Belum ditemukan obet untuk mengatasi sindrom rett, namun saat ini proses perawatan masih dipelajari dalam dunia medis.

Perawatan tersebut berfokus pada peningkatan gerakan, komunikasi, mengobati kejang dan memberikan perawatan dan dukungan pada anak - anak serta orang dewasa yang mengalami sindrom rett

Perjalanan penyakit sindrom Rett dibagi menjadi 4 tahap, yaitu:

Tahap 1 (stagnation)

Tahap 1 ditandai dengan gejala kesulitan saat makan, muncul gerakan tungkai yang tidak normal dan berulang, terlambat bicara, kesulitan bergerak (misalnya ketika ingin duduk, merangkak, atau berjalan), serta kurang tertarik bermain.

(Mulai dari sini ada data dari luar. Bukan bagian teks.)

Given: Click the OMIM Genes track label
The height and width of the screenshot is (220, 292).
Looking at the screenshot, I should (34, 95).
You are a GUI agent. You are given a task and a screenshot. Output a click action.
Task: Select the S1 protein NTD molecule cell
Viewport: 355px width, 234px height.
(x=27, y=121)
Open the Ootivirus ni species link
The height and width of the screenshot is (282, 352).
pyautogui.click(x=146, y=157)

Gejala tahap 1 terlihat saat anak berusia 6-18 bulan.

Tahap 2 (regression)

Tahap 2 muncul pada rentang usia 1-4 tahun. Pada tahap ini, kemampuan anak dapat menurun secara drastis atau perlahan-lahan. Gejalanya meliputi:

Gerakan tangan yang tidak tidak terkontrol, seperti meremas atau menepuk

Rewel dan berteriak tanpa alasan yang jelas

Cenderung menghindari kontak mata dengan orang lain

Tubuh tidak seimbang saat berjalan

Gangguan tidur

Lingkar kepala lebih kecil dari rata-rata

Sulit mengunyah dan menelan

Tahap 3 (plateau)

Tahap 3 dimulai pada usia 2–10 tahun, ditandai dengan membaiknya gejala yang dialami di tahap 2. Sebagai contoh, anak menjadi tidak rewel dan lebih memerhatikan orang lain. Cara berjalan dan berkomunikasi anak juga mulai membaik.

Meski demikian, ada beberapa gejala baru yang muncul pada tahap ini, seperti:

Kejang

Pola napas yang tidak teratur, misalnya bernapas pendek lalu menarik napas panjang, atau menahan napas)

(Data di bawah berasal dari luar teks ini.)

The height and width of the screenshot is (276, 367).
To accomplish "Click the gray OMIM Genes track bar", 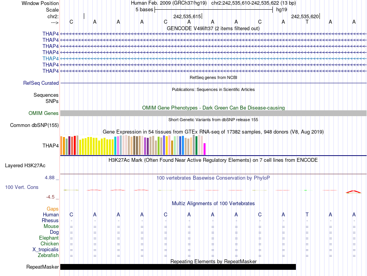I will point(213,113).
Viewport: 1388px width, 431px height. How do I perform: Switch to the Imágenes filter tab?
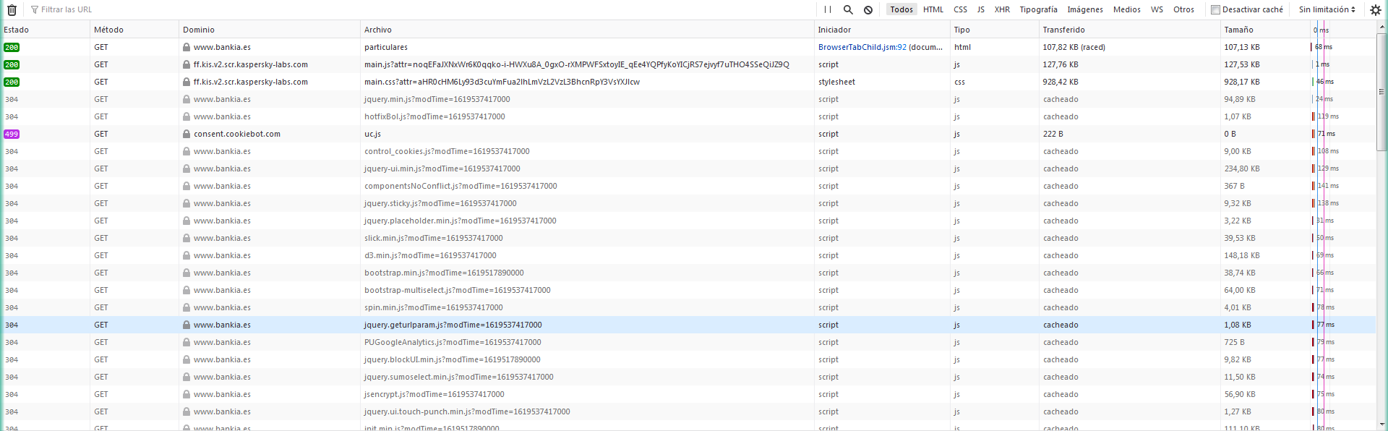(1085, 10)
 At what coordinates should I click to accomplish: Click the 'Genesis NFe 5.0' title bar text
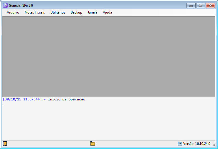(x=21, y=6)
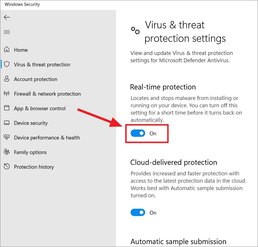This screenshot has height=247, width=258.
Task: Click the Virus & threat shield icon
Action: 7,64
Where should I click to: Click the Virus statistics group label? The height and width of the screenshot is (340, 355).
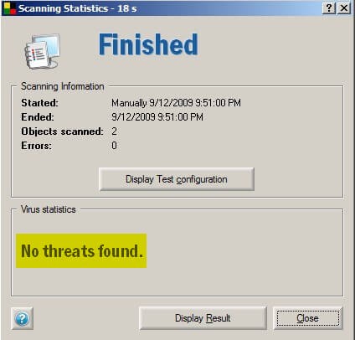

Kebiasaan menggeretakkan gigi

Gangguan irama jantung pada beberapa penderita

Tahap 4 (deterioration in movement)

Tahap 4 ditandai dengan kelainan bentuk tulang belakang atau skoliosis, lemah dan kaku otot, serta tidak mampu berjalan.

Namun, kemampuan anak dalam berkomunikasi dan memahami orang lain dapat membaik. Bahkan, gerakan tangan yang berulang dan kejang mulai berkurang.

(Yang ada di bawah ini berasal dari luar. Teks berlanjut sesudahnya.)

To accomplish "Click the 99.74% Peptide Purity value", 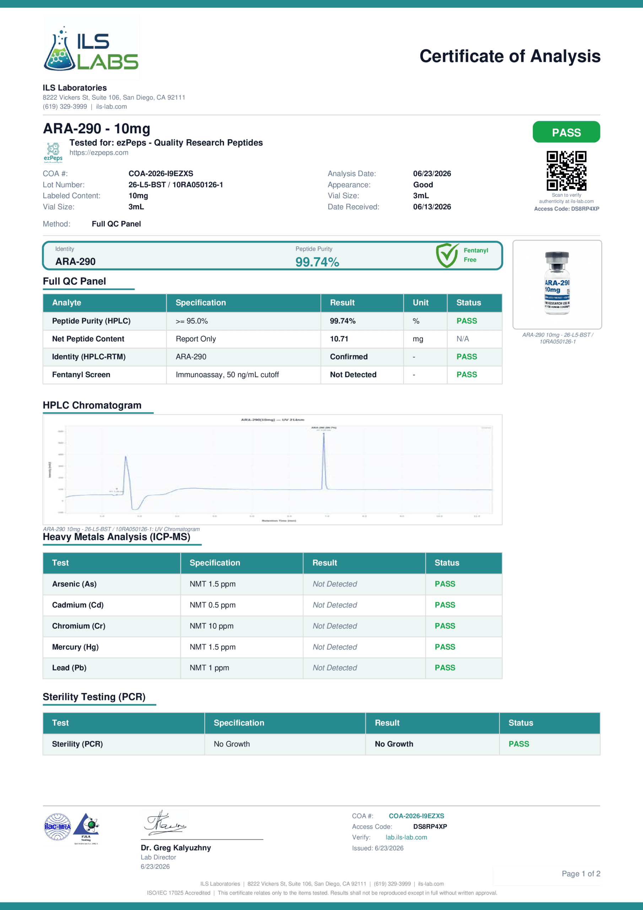I will [317, 262].
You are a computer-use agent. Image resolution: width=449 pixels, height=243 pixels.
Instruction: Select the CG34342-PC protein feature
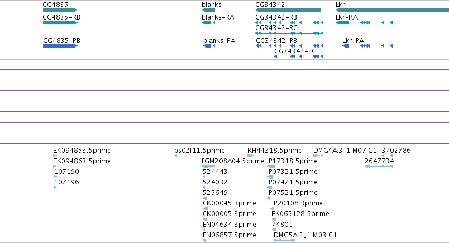point(299,57)
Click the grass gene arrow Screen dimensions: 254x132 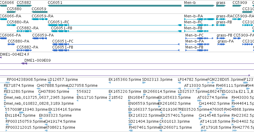click(x=221, y=6)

Gejala tahap 4 berlangsung hingga dewasa.

Pengobatan Sindrom Rett

Pengobatan sindrom Rett bertujuan untuk mengatasi gejala dan membantu pasien menjalani aktivitas sehari-hari. Pengobatan tersebut meliputi:

  • Terapi bicara dan bahasa, untuk meningkatkan kemampuan komunikasi pasien
  • Obat-obatan, guna meredakan gejala kaku otot, gangguan pernapasan, dan kejang
  • Asupan nutrisi yang cukup, untuk membantu perkembangan fisik dan mental pasien
  • Fisioterapi, untuk membantu pasien bergerak dengan lebih baik
  • Pemberian alat bantu pada pasien sindrom Rett dengan kelainan bentuk tulang belakang
  • Terapi okupasi, untuk membantu pasien melakukan aktivitas sehari-hari, seperti memakai baju atau makan.
  • Meski tidak ada terapi khusus yang dapat mengatasi sindrom Rett, beberapa pasien dapat mengontrol gerak tubuhnya dan berkomunikasi lebih baik setelah menjalani pengobatan di atas. Namun, kebanyakan pasien tetap membutuhkan bantuan dalam melakukan aktivitas sehari-hari selama hidupnya.